The geodesic distance in the Poincaré disk, representing the shortest path between two points in hyperbolic space is

$$d_H=\mathrm{arccosh}\left(1+{\displaystyle \frac{2{\left|z_2-z_1\right|}^2}{\left(1-{\left|z_1\right|}^2\right)\left(1-{\left|z_2\right|}^2\right)}}\right)$$

(18)

• Original trajectory (Euclidean): Figure 1a displays the shortest path between two points using the standard Euclidean metric, represented as a straight line;
• Transformed trajectory (Poincaré disk model): In Figure 1b, the direct line in Euclidean space transforms, resulting in a curved path in the Poincaré disk called a geodesic. This geodesic demonstrates the hyperbolic shortest path, emphasizing that the Poincaré distance is strictly less than the corresponding Euclidean distance for the same two points on the bounded unit circle.

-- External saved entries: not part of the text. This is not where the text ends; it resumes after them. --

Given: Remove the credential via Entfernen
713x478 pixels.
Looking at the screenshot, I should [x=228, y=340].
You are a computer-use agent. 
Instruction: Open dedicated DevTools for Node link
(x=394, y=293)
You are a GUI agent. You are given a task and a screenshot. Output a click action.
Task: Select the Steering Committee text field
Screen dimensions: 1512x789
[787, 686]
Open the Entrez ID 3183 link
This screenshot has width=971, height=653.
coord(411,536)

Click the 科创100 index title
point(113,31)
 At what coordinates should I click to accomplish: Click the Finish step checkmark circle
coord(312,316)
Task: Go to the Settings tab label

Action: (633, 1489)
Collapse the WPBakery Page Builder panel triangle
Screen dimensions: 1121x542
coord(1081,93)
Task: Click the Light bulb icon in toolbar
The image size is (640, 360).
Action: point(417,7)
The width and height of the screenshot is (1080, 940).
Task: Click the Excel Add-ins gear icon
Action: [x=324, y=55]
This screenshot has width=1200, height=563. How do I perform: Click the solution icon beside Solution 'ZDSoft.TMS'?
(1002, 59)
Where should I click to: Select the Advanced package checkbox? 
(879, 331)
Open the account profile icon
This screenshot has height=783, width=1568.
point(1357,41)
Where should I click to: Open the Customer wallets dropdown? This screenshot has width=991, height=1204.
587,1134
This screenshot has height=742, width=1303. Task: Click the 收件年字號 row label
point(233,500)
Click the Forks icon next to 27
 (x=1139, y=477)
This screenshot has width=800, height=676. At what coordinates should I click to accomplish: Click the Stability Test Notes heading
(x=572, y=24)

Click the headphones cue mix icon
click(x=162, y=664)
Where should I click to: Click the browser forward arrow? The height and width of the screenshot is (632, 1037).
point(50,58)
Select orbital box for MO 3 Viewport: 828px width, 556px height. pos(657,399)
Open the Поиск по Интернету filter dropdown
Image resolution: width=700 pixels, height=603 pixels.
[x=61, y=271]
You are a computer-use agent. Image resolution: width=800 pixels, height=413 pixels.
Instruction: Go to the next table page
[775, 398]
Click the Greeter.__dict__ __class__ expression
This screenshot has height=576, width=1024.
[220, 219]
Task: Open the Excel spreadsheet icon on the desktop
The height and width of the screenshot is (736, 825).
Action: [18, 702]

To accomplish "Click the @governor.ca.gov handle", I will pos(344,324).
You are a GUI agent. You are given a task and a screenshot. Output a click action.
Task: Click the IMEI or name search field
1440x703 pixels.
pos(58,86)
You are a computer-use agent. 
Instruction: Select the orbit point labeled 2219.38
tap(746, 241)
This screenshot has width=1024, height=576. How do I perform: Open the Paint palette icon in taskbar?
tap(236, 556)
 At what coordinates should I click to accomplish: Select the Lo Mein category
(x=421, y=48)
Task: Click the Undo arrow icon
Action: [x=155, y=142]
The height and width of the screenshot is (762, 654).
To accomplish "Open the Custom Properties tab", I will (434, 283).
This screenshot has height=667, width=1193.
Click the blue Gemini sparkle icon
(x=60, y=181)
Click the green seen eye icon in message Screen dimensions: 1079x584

Overall, for our diagrams, we employed mathematical transformations to analyze different physical systems from a hyperbolic perspective. We used the numpy, matplotlib, and hypertiling packages in Google Colab to aid with visualizations of our models. Using the Poincaré disk model, we defined a mapping function $\mathsf{\Psi }$ to transform Euclidean spaces into hyperbolic spaces. Hyperbolic geodesic distances were calculated using a definite integral over the Poincaré metric. Taylor series expansions were utilized in approximating complex integrals, especially when computing distances. For thermodynamic systems, a 6n-dimensional phase space was transformed using the $\mathsf{\Psi }$ function. The pendulum system’s dynamics, characterized in a 2D phase space, were explored through a transformation relation capturing angular position and momentum.

7. Conclusions

We established a novel application of transcendental equations for modeling and optimization in hyperbolic space. Utilizing the Poincaré disk model, we defined the boundary function $\mathsf{\lambda }\left(r\right)={\displaystyle \frac{1-r^2}{1+r^2}}$ and transformation functions $\mathsf{\Phi }$ and $\mathsf{\Psi }$, with specific expressions for hyperbolic distance calculations. A key limitation of the proposed model in this study lies in the Taylor series approximations and assumptions of underlying geometries. However, the error remains negligibly small within the model’s defined constraints. Future research is necessary to apply this model to higher-dimensional non-Euclidean surfaces, improving geometric analysis in differential geometry and topological mapping.